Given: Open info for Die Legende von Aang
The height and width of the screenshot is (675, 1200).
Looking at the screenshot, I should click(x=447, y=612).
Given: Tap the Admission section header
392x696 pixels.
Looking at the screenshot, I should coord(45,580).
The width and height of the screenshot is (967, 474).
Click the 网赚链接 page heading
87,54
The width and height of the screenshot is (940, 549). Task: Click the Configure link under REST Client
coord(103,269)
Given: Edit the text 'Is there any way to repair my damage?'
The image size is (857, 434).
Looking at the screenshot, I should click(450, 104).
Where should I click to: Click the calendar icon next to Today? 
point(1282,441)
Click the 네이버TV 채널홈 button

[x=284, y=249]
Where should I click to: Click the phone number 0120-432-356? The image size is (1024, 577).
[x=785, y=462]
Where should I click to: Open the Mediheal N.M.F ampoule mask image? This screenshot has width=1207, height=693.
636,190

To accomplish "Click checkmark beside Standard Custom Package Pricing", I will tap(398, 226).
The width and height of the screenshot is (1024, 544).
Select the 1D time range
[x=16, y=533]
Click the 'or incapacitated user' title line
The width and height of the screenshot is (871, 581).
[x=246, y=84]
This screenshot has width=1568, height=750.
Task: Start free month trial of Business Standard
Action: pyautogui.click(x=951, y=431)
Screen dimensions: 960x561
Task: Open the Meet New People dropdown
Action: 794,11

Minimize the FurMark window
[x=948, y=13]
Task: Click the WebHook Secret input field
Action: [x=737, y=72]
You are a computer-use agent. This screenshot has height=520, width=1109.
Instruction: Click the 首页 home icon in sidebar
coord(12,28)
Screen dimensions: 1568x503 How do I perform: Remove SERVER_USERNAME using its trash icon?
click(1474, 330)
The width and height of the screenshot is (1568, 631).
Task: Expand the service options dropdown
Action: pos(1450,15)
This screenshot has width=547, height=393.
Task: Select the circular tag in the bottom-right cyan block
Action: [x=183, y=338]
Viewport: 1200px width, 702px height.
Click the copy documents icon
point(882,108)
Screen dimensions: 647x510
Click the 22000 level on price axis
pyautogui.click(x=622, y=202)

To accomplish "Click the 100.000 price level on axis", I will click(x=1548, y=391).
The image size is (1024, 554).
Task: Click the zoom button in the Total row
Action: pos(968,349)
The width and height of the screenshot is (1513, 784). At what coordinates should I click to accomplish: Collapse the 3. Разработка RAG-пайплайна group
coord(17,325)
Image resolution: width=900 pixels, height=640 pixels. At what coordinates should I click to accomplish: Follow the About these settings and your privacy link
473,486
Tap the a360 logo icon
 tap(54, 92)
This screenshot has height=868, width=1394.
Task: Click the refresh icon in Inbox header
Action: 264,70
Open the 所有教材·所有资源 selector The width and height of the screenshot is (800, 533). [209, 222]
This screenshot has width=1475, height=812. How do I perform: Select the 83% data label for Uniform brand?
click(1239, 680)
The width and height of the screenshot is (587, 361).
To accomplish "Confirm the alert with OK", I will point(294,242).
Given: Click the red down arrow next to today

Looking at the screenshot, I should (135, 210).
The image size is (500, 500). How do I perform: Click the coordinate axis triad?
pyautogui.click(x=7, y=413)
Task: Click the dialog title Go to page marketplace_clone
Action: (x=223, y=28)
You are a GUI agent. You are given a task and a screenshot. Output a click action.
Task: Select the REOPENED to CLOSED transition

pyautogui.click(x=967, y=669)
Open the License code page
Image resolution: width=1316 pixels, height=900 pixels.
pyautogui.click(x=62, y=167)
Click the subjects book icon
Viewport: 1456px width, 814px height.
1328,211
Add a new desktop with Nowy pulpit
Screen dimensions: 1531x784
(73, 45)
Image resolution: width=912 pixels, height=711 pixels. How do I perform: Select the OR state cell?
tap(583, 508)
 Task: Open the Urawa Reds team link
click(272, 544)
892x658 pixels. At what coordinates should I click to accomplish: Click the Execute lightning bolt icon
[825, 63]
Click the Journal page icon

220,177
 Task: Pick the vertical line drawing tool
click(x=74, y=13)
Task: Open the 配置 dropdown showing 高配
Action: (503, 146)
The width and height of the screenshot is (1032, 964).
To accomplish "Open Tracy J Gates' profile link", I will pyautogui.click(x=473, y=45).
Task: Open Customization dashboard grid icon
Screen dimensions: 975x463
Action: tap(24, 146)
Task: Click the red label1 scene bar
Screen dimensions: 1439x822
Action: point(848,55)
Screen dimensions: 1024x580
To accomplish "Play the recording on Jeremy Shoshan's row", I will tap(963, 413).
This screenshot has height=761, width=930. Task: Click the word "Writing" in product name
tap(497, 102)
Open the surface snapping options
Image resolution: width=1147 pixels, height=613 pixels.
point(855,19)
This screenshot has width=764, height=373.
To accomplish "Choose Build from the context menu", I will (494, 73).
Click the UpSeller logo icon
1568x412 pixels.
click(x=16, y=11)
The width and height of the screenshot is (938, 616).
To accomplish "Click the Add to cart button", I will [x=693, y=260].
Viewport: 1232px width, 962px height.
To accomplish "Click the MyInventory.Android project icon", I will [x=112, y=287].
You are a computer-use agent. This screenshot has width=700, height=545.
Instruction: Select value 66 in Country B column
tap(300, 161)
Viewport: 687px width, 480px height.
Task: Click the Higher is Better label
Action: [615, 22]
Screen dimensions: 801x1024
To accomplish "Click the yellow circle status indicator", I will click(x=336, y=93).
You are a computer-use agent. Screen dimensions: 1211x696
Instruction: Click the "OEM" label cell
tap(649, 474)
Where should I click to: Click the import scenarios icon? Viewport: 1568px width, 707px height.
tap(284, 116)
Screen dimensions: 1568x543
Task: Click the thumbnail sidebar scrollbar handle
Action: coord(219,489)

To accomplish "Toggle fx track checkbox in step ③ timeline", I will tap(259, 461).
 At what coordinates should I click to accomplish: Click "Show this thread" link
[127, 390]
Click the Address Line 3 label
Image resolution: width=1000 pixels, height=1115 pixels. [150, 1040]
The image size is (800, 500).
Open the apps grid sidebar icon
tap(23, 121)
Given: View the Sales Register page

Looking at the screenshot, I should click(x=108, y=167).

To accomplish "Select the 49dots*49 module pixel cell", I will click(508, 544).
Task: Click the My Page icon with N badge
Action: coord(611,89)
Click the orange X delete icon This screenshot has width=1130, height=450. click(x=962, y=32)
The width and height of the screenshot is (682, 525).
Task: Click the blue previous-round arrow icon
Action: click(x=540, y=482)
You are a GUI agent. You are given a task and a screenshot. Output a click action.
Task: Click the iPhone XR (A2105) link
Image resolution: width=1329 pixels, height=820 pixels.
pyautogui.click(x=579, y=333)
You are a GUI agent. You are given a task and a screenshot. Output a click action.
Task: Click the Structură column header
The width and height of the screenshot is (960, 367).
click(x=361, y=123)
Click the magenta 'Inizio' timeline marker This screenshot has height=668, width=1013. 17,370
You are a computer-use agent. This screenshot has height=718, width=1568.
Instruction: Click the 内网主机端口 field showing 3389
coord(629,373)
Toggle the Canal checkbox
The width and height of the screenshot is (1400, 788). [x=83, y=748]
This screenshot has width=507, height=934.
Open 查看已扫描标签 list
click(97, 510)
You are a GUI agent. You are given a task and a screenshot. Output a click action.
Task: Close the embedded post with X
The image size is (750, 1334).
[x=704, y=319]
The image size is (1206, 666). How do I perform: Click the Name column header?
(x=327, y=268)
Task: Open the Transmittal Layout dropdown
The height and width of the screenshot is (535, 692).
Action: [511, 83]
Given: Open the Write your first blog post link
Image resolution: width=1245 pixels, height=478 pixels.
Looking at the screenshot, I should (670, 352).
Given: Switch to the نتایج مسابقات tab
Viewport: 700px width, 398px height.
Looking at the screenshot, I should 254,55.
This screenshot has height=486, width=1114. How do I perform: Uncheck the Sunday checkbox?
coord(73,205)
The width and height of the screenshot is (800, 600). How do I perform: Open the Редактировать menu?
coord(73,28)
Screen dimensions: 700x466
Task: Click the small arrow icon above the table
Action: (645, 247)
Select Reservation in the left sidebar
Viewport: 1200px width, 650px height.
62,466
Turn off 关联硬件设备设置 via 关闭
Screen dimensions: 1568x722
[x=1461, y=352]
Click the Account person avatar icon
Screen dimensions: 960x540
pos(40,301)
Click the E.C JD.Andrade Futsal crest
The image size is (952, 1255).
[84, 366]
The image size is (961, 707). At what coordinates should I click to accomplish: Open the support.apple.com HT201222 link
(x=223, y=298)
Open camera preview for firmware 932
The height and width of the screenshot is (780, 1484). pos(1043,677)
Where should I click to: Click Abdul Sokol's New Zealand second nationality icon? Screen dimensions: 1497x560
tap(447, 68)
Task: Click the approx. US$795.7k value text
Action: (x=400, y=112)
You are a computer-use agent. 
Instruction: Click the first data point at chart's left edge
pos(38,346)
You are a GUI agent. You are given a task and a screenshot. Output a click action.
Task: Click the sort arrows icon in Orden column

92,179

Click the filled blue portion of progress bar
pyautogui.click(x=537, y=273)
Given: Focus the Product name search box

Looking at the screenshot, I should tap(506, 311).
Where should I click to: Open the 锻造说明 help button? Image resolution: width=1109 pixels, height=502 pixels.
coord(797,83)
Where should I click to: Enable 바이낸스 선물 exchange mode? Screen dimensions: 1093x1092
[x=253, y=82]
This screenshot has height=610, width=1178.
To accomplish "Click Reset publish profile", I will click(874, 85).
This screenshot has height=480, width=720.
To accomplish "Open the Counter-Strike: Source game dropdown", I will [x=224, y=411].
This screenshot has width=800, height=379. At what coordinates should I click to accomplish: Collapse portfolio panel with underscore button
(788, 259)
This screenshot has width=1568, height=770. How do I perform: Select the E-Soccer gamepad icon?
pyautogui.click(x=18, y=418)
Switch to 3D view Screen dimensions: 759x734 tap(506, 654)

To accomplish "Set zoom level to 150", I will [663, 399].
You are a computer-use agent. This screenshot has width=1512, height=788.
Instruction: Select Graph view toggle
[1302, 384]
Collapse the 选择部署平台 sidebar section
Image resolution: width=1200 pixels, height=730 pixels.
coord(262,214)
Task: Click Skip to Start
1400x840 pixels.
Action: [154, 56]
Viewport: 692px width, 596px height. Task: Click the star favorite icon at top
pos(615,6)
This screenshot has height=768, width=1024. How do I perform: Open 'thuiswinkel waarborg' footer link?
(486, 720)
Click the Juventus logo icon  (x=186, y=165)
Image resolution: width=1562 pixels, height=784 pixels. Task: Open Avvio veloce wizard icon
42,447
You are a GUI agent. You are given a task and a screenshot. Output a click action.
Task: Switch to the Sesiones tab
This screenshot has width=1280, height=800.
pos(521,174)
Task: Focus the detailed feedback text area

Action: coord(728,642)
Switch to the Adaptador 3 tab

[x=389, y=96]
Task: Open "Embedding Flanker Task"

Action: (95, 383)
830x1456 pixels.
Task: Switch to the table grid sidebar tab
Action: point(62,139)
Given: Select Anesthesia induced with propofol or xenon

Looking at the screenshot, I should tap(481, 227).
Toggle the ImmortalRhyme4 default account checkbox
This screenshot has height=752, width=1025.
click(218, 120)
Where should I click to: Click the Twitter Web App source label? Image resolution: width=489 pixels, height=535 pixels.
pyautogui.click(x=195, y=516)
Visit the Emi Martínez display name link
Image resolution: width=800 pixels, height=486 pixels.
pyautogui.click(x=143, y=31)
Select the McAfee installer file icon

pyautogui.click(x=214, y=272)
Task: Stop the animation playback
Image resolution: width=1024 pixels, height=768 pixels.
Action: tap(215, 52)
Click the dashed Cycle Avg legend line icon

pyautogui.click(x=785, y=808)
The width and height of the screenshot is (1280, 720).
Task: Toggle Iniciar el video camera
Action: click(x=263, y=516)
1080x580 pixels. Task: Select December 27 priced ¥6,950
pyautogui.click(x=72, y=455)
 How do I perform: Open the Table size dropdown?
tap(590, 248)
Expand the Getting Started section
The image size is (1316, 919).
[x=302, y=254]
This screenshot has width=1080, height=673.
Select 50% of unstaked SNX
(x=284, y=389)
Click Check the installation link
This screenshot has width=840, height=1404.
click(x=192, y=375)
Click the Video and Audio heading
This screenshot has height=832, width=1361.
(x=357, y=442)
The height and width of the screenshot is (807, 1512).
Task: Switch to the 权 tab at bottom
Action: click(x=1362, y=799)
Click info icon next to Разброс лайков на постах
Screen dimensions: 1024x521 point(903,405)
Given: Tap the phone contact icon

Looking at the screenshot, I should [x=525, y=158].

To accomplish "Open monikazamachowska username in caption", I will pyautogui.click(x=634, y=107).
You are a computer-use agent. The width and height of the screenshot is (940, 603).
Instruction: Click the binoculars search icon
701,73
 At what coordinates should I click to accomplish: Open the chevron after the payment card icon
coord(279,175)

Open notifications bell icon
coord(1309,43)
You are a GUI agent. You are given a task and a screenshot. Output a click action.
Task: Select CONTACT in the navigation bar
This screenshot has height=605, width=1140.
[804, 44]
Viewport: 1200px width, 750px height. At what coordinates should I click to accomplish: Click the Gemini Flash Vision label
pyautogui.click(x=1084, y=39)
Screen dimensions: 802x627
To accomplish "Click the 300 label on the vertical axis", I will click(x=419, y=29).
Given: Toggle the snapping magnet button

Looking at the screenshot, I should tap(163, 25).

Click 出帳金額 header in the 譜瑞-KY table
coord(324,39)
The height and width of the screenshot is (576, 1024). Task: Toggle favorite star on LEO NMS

══════════

◆ PROBLEM TO WORK ON ◆
Find and copy each line of the listing above that holds the word "timeline".

◆ EXPECTED ANSWER ◆
To accomplish "Toggle fx track checkbox in step ③ timeline", I will tap(259, 461).
Click the magenta 'Inizio' timeline marker This screenshot has height=668, width=1013. 17,370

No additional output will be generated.